Le 21 mai 2019, le syndic de la Chambre avait soumis une motion pour retirer sa plainte contre l’intimé. En prenant connaissance de la plainte de l’Autorité peu de temps après, le syndic a constaté que certains des manquements reprochés dans la documentation fournie au TMF étaient reliés à des activités survenues après le 2 décembre 2015, alors que l’intimé était censé être hospitalisé et soigné.

Les allégations de l’Autorité montraient que l’intimé continuait d’exercer ses activités en 2016 et 2017, période durant laquelle son épouse prétendait qu’il souffrait d’une dépression chronique et était inactif. 

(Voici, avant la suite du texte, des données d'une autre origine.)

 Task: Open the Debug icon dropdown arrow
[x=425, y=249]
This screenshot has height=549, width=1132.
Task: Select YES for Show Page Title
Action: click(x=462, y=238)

Lors de l’audience tenue en décembre 2019 sur la requête en report, le psychiatre traitant de l’intimé à l’Hôpital Général Juif de Montréal a témoigné devant le comité. Le psychiatre a toutefois refusé de se prononcer sur la capacité de l’intimé à participer au processus disciplinaire. En 2019, les rencontres avec les thérapeutes de l’hôpital ont été annulées à plusieurs reprises, à la demande de l’intimé. 

À la même audience du 4 décembre 2019, le consommateur visé par les chefs 29 à 34 de la plainte a témoigné d’une rencontre tenue en mai 2016 avec l’intimé et son épouse. M. Fancy n’aurait alors jamais parlé de ses problèmes de santé et aurait promis un remboursement des sommes dues.